The federal government recently updated its air quality index to better reflect the threat posed by wildfire smoke — but Ontario isn’t using the improved system, leaving gaps between the information available to the public and the true health risks.
By 1 p.m. Wednesday, concentrations in east Toronto of fine particulate matter — a dangerous form of air pollution linked to a litany of both short- and long-term health problems — measured at almost 100. That’s according to raw data from a provincial monitoring station, which is posted online hourly. Levels that high present health risks for everyone, regardless of age or pre-existing conditions.
But the Air Quality Health Index (AQHI) in east Toronto at the time sat at 5, or “moderate” — a category that indicates that the general population does not need to worry about usual outdoor activities, while high-risk groups, like children and people with respiratory conditions, should only “consider” rescheduling.
As large swaths of Canada continue to struggle with severe air pollution caused by an unprecedented wildfire season, the AQHI is suddenly being watched closely by people making health decisions for themselves and others, said Céline Audette, of Environment and Climate Change Canada.
“The daycares, the seniors homes, all those facilities that take care of our people at risk,” said Audette, a policy analyst in health and air quality forecast services. “They are paying attention.”
Environment Canada’s new, enhanced index was adopted from British Columbia — a province that has racked up a lot of experience with smoke. During one particularly bad wildfire summer in B.C., scientists and the public alike both recognized that the AQHI was not matching the true conditions on the ground.
“We have to understand that the AQHI was not originally designed to reflect the risks associated with wildfires. It was designed to reflect the risks associated with urban air pollution,” said Sarah Henderson, scientific director of Environmental Health Services at the British Columbia Centre for Disease Control.
Historically, the AQHI was calculated using concentrations of three types of unhealthy air pollutants: nitrogen dioxide, ground-level ozone, and fine particulate matter, or PM2.5. During a typical urban smog day, these three pollutants tend to build up slowly and linger like a dome. The two pollutants the index weights most heavily in its final risk score are nitrogen dioxide and ozone, and it uses a three-hour average to reflect this slower-building threat.
“Wildfire smoke is a totally different ballgame,” Henderson explains.
Plumes of wildfire smoke arrive and dissipate unpredictably, creating sudden, rapid spikes in pollution.

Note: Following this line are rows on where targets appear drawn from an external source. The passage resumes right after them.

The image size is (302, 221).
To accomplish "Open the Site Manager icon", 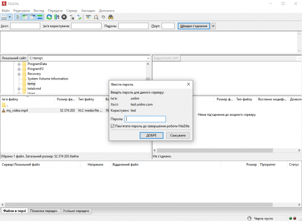I will tap(5, 17).
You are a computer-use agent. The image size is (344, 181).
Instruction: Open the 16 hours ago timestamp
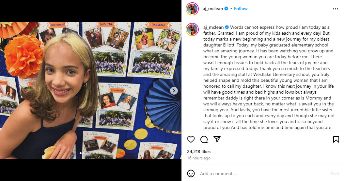[199, 158]
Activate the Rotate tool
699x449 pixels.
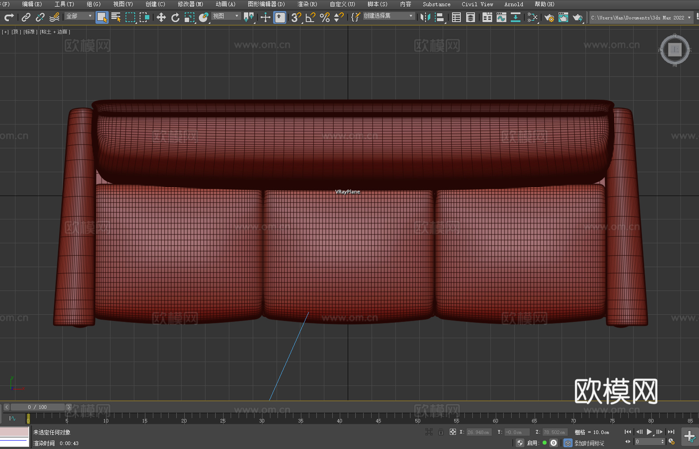click(x=175, y=18)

Neither nitrogen dioxide nor ozone is particularly relevant during wildfires. The big risk comes from PM2.5, the third pollutant the AQHI relies on, which can suddenly skyrocket as the other two stay flat — just as Toronto saw on Wednesday afternoon.
Part of what motivated B.C. to update the air quality index was that the public noticed this mismatch, Henderson said.
“People were telling us, ‘Hey, it’s smoky in my community, and the AQHI is a 2. What’s going on?’ ” People were losing confidence in the best tool that we have to communicate about air quality as health risks. We didn’t want that to happen.”
For scientists like Henderson, the other major motivation was that their own research showed most of the risk during these smoky wildfire days occurred quickly, within the first hour of PM2.5 levels spiking. The province needed a system that responded faster.
B.C.’s AQHI now calculates two scores at the same time: the three-hour average of the three major pollutants, the mix usually found during an urban smog day; and the one-hour average of fine particulate matter alone, which better reflects wildfire smoke. Whichever results in the higher AQHI score is the one the public sees.
In 2020, Environment and Climate Change Canada began rolling this enhanced AQHI out across the country, Audette said.
“Some of the smaller provinces that have less policies to go through to to implement the new formula, they were able to implement it right away. We’re still working with some of the other partners, and they’re working with their senior management to implement it in their jurisdictions.”
A spokesperson for Ontario’s Ministry of Environment did not answer questions about why the province hasn’t adopted the enhanced AQHI or when it plans to do so.
“Ontario is currently working in collaboration with Environment and Climate Change Canada and evaluating options for enhancing the AQHI program to include a PM2.5 trigger, in addition to the current process of using the cumulative effects of ozone, nitrogen dioxide and fine particulate matter,” Gary Wheeler wrote.
Alberta already uses an enhanced air quality index that overrides the mixed-pollutant result when single value spikes up, but uses a different formula; the province is considering switching to the federal system, a spokesperson said. Quebec uses a different system that reports PM2.5 directly.
Audette urged Canadians to continue to pay attention to the AQHI, but also to look out for Special Air Quality statements, which are issued by Environment Canada directly: “once there’s a special air quality statement, that is your confirmation that there’s an actual problem.
“It’s staggering right now,” she added. “We’ve never been in this situation.”